“Sei la mia vita. Così mi avevi scritto, ricordi?”
Comincia tutto con questa frase. La magia, l’incanto, l’amore. Ferzan Ozpetek in questo libro ripercorre i suoi anni romani, lo fa con una leggerezza che non è superficialità ma intensità.
Gioca con le luci, il tavolo, la cucina, le sedie. Il senso della famiglia è accogliere e lui nella sua Estate romana si sente accolto e a suo modo apre, spalanca la porta agli amici.
La libertà lo renderà ancora di più abitante di un mondo che vuole scoprire. Si sente parte di una generazione spensierata, non c’erano censure o limiti. Nessuno dei protagonisti del libro immaginava che quel loro senso di volare si poteva infrangere in un qualunque modo.
I baci sono lunghi, notturni.
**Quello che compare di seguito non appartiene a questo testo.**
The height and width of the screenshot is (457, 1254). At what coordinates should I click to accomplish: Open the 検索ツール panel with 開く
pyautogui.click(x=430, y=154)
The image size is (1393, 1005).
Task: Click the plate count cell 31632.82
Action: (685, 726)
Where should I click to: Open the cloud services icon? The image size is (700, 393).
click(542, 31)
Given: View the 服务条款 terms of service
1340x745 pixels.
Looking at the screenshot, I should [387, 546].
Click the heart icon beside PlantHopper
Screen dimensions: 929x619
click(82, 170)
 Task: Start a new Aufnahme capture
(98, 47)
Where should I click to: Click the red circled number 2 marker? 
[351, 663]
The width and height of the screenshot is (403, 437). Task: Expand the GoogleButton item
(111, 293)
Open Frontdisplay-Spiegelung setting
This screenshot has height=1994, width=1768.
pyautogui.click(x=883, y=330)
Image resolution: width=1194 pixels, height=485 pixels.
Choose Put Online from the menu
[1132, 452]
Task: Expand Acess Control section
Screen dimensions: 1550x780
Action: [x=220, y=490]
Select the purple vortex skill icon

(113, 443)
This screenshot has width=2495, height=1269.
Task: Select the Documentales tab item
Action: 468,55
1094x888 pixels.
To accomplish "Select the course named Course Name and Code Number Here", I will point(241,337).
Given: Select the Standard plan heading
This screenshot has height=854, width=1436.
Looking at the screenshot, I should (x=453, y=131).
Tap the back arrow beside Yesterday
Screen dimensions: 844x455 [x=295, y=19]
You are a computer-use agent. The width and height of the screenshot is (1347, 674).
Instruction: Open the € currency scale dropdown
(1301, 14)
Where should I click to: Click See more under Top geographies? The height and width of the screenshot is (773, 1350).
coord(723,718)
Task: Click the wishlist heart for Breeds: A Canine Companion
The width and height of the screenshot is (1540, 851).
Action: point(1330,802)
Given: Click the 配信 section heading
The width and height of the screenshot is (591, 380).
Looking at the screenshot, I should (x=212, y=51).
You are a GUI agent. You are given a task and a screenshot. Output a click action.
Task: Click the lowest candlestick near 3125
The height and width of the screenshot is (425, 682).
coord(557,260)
Gli amici entrano ed escono dalla porta. Vera. È stata la prima ad arrivare. Una trans estrosa, il corpo tozzo e muscoloso e un miniabito che l’avvolgeva. Vera era al centro di un palcoscenico invisibile ma che tutte le sere veniva allestito. La sua vita era a cavallo tra due realtà che la rendeva unica. Vera.
Valerio, destinato a restare. Con una profonda prima persona Valerio diventa il fulcro da dove partire. Sono i rami e radici di un albero che ha voglia solo di spalancare finestre. E mentre la città, Roma è rumorosa, il loro appartamento sembra essere immerso in qualcosa che nel cinema è quasi finzione. Surreale realtà.
“E’ solo quando riesci a mettere radici in un luogo che puoi davvero andare lontano. Perché sapere da dove vieni ti aiuta a tenere a mente chi sei, ovunque ti trovi.”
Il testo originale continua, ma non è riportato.